[3138] in Release_Engineering
Dot disk 5 dropped off line
daemon@ATHENA.MIT.EDU (epeisach@MIT.EDU)
Sat Dec 18 19:43:00 1993
From: epeisach@MIT.EDU
Date: Sat, 18 Dec 93 19:42:25 -0500
To: builder@MIT.EDU, op@MIT.EDU, rel-eng@MIT.EDU
I noticed that the fileserver appeared hung on Dot (the server not the
person) so I tried restarting it. The fileserver went into disk wait and
didn't respond. Then dot hung up. It was on the network but wouldn't
respond so I said 'sh-t' and thought - great the root disk went off
line.
I got in and tried the three finger halt on dot - no response. I had to
power cycle and disk 5 didn't come back.
BTW: Dots disks need to be labelled.
I noticed then that there was no power to drive 5, but when I toched the
drive enclosure the power came back on. All the cables appeared to be
secure, but I double checked.
Theory the power failed on drive 5 which then hung the scsi bus on
trying to access it. Someone should keep an eye on this.

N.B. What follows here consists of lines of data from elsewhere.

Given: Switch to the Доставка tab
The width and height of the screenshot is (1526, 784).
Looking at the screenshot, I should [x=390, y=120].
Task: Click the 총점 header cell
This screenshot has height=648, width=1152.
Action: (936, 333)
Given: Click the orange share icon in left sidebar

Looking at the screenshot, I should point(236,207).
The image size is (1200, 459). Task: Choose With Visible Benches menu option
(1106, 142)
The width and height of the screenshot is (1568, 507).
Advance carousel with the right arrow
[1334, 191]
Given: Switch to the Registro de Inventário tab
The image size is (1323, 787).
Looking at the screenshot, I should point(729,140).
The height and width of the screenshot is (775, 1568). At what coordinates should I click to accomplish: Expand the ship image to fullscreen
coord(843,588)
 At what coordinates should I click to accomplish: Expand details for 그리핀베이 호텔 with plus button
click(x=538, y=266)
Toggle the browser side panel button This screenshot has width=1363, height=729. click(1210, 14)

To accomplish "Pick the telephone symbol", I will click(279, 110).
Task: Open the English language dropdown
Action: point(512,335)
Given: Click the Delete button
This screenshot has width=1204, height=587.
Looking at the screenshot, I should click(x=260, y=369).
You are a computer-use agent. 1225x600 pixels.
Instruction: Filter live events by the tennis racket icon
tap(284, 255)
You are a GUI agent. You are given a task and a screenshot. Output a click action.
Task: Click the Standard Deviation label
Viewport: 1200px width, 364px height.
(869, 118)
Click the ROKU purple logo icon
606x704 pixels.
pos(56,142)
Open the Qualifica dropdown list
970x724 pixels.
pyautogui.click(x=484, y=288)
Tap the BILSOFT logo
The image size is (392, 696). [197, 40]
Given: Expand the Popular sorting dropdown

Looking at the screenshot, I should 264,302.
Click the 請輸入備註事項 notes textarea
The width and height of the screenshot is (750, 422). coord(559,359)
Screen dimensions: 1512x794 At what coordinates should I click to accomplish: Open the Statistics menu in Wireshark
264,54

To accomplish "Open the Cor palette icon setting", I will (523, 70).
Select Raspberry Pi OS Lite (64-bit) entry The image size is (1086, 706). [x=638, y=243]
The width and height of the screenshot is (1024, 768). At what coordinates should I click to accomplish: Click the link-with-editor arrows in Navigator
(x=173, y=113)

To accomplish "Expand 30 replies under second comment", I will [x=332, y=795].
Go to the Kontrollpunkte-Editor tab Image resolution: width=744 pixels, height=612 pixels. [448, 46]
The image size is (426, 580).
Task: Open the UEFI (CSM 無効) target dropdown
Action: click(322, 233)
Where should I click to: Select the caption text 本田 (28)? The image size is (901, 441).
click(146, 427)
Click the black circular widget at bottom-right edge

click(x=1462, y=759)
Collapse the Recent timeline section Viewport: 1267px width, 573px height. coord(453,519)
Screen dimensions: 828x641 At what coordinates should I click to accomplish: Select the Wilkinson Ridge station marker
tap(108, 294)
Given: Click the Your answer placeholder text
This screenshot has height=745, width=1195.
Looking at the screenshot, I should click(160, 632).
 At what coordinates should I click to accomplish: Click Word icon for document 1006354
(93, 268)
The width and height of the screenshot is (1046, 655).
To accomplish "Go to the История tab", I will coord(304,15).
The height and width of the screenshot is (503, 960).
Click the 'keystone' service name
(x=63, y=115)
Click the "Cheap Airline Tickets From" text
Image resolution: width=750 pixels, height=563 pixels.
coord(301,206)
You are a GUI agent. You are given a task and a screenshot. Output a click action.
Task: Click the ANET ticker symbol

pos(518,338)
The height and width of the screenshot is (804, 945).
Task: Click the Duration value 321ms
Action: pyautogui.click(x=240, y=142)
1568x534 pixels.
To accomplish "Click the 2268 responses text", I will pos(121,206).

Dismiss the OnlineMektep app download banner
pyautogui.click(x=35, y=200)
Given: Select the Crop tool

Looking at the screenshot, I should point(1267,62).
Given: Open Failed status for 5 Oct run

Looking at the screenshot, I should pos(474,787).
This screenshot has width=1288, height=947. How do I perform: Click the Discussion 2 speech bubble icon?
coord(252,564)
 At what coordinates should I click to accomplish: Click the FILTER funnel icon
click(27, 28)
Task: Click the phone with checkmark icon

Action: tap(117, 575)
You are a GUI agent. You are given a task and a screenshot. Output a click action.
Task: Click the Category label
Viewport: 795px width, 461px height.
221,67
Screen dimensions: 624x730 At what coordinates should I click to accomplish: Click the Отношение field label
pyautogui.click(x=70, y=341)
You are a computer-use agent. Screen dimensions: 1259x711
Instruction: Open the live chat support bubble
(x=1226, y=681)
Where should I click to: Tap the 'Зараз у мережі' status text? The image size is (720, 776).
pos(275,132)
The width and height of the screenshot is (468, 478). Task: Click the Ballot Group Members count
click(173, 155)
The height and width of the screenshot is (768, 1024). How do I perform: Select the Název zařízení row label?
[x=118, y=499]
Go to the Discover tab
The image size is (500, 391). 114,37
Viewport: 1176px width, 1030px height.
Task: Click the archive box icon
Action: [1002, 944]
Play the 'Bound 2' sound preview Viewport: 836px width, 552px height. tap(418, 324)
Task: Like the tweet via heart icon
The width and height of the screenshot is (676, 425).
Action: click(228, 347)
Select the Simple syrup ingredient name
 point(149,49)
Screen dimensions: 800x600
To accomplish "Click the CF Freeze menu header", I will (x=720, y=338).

There was a complete salvage... There was one piece of damage:
12/18/93 19:22:52 system.sun4.srvd.78 (536979286) updated 12/09/93 13:11
12/18/93 19:22:56 dir vnode 25: invalid entry deleted:./SUNWabe/ps/ADVOSUG/Cred its (vnode 52, unique 44)
Can someone check on this?
Side effects - it looks like this process caused ahaxes vlserver to
restart.... (dumping core in the process).
I also took the liberty of restarting the kaserver and ptserver on ajax
so that the processes no longer thought about the old minos. (the config
file was changed a while ago but ajax has been too reliable).
Status:
Dot: All ok (with the sole missing file)
Machine room alarm: Armed
--Ezra